----- EXTRACTED ENTRIES

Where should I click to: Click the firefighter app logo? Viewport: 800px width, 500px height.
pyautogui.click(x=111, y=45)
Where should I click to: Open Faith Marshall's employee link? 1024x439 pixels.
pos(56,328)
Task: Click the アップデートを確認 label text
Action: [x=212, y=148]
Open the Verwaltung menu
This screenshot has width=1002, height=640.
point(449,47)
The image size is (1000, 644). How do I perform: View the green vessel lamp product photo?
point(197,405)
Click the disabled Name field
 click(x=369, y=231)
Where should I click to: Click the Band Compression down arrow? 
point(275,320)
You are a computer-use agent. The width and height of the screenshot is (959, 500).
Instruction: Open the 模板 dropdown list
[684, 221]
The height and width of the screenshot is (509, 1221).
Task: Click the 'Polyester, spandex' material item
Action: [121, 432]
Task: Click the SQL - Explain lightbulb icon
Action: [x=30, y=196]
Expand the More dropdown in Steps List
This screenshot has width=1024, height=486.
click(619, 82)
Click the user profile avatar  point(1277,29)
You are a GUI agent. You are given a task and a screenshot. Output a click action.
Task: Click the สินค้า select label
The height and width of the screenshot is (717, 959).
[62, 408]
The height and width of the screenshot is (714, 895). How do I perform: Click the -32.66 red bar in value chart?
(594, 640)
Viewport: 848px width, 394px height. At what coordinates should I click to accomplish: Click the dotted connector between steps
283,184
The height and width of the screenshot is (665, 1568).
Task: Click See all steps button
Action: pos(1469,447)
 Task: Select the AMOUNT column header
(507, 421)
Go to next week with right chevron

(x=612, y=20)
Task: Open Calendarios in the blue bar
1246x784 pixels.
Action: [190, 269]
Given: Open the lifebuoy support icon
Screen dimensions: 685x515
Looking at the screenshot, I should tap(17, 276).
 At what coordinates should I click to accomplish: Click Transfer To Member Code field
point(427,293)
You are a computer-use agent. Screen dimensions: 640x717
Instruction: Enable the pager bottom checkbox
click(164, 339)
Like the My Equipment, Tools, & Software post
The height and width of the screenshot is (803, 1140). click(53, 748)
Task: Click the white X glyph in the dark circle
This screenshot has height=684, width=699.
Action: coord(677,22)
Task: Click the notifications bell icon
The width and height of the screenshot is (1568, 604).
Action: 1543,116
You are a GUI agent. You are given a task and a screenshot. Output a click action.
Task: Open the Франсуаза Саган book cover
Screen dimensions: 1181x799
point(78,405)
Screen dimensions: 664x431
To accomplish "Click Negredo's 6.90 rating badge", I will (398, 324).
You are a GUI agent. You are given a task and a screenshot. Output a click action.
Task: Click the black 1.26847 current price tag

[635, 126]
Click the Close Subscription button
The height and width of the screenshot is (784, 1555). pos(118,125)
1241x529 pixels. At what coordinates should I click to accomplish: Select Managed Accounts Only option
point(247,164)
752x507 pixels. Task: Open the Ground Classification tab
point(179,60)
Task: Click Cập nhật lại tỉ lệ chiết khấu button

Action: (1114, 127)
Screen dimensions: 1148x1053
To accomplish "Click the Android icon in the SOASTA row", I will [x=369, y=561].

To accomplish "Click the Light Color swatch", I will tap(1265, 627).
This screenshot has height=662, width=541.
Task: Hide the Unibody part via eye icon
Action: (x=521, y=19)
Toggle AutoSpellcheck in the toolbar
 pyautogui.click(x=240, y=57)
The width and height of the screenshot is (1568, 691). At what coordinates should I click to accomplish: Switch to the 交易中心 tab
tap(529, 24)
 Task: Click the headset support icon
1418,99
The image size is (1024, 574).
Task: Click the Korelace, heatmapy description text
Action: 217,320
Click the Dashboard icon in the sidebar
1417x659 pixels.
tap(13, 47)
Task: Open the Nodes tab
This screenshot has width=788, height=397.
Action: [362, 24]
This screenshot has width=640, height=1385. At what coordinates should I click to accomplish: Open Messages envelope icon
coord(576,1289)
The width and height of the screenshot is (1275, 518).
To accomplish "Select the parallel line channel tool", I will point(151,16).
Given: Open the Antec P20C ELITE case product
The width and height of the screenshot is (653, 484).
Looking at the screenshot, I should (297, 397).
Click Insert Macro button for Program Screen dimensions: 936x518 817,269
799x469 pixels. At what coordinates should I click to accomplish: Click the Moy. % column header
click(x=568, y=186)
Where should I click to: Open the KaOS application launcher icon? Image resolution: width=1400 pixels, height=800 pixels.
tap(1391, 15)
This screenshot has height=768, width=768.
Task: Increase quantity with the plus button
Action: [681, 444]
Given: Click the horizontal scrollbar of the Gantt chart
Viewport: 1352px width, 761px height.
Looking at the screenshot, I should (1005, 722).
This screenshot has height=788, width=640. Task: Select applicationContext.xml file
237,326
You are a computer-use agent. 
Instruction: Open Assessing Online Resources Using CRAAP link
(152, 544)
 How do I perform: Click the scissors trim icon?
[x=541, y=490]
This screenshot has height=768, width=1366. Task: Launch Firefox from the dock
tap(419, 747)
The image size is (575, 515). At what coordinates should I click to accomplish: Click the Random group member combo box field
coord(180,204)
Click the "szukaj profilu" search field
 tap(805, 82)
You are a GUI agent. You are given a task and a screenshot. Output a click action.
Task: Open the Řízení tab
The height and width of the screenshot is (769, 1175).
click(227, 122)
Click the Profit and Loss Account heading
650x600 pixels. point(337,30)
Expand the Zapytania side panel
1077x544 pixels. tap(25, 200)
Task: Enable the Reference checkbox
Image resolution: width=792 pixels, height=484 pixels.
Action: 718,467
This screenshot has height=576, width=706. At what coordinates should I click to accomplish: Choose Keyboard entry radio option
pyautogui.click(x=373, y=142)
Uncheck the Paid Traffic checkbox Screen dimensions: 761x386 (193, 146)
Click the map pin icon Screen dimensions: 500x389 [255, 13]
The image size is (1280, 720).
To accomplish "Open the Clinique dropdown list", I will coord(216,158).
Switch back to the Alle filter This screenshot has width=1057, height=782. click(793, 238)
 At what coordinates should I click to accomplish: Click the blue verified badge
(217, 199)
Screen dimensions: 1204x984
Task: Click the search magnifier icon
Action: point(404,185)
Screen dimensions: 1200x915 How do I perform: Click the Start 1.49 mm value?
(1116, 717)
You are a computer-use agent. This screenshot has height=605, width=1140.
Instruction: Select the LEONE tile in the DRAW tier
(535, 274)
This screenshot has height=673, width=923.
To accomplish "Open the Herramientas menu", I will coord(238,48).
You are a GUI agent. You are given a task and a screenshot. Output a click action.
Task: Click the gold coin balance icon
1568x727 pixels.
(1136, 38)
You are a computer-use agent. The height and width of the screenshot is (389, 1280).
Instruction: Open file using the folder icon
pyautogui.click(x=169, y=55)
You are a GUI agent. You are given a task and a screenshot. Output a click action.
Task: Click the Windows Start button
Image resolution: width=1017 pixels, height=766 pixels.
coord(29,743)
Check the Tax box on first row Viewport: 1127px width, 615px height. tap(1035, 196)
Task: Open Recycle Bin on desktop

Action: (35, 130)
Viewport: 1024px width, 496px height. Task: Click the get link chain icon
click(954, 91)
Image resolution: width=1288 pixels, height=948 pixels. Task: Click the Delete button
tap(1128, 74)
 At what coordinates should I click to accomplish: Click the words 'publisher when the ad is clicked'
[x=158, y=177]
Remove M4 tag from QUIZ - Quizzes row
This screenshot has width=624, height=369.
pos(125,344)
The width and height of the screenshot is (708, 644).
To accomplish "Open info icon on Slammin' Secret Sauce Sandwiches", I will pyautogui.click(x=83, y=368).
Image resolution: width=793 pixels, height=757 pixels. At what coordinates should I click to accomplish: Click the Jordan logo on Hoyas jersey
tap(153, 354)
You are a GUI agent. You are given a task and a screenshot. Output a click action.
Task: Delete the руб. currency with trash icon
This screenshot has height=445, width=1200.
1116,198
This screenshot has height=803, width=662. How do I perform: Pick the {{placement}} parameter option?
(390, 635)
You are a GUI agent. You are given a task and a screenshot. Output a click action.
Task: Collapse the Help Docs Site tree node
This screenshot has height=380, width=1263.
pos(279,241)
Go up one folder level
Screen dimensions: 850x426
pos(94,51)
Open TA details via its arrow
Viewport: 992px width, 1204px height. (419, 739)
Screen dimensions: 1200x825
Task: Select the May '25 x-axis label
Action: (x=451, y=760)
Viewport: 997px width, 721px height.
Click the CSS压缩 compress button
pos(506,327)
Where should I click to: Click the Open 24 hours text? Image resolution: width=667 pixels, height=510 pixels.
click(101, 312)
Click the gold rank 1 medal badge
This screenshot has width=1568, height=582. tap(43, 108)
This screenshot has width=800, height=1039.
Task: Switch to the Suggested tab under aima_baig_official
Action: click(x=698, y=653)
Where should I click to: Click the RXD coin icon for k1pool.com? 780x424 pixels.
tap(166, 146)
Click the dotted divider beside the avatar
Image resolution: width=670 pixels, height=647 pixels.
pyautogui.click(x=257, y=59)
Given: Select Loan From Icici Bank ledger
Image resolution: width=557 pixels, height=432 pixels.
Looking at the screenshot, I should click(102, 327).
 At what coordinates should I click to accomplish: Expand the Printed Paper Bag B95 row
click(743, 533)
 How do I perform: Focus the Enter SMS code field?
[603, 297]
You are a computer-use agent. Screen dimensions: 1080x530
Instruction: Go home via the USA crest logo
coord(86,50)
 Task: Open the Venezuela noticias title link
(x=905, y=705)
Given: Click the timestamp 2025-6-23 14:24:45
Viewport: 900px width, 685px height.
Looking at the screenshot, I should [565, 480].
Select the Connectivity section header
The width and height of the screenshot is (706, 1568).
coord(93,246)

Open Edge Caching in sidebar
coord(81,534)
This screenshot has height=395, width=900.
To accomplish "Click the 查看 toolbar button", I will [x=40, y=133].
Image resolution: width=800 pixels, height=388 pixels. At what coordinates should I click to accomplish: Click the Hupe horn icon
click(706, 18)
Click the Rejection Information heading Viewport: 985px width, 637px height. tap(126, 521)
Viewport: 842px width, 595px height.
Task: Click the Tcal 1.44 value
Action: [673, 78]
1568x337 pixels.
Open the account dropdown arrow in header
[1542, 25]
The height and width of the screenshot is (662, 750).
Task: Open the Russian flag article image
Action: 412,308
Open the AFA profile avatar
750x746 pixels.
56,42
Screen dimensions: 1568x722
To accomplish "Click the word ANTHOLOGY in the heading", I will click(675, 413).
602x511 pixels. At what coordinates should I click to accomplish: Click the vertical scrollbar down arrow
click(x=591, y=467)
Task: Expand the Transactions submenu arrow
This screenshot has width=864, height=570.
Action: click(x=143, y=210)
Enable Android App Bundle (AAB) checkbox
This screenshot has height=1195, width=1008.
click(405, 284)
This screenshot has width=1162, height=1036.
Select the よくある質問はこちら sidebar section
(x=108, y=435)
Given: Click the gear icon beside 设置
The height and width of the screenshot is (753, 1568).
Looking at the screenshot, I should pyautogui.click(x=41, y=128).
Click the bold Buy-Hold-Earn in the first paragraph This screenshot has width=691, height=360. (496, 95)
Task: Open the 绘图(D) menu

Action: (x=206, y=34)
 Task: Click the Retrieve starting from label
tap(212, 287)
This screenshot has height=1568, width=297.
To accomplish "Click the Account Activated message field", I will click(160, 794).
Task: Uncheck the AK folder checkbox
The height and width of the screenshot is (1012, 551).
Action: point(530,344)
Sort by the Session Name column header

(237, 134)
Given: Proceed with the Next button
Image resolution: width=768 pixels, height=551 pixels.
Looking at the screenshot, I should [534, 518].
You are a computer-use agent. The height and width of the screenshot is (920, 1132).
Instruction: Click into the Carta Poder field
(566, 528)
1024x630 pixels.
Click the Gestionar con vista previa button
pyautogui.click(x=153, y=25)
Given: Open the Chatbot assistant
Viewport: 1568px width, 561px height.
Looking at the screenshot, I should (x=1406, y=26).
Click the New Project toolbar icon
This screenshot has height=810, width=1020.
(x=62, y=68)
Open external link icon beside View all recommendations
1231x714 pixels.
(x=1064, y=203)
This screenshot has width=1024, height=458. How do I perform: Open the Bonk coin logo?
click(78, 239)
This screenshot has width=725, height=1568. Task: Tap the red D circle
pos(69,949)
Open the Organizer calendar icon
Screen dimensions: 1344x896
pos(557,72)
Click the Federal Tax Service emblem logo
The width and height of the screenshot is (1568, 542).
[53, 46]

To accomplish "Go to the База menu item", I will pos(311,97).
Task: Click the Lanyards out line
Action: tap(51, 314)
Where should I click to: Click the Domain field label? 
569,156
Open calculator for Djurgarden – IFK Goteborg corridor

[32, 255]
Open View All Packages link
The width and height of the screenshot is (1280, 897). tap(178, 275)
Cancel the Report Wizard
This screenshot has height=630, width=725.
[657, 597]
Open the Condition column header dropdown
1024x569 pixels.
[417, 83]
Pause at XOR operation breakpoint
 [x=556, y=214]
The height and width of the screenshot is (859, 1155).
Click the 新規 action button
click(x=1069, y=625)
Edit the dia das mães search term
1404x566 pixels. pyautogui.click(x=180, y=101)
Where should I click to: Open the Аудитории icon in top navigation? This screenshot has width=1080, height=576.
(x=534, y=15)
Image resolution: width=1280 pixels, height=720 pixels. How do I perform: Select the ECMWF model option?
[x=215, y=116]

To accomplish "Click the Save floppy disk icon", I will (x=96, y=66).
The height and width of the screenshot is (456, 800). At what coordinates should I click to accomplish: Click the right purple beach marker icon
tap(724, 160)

----------

REQUIRED ACTION:
The lines above that hold the word "profile" should be found and copied out.

FINISHED EXERCISE:
Click the user profile avatar  point(1277,29)
Open the AFA profile avatar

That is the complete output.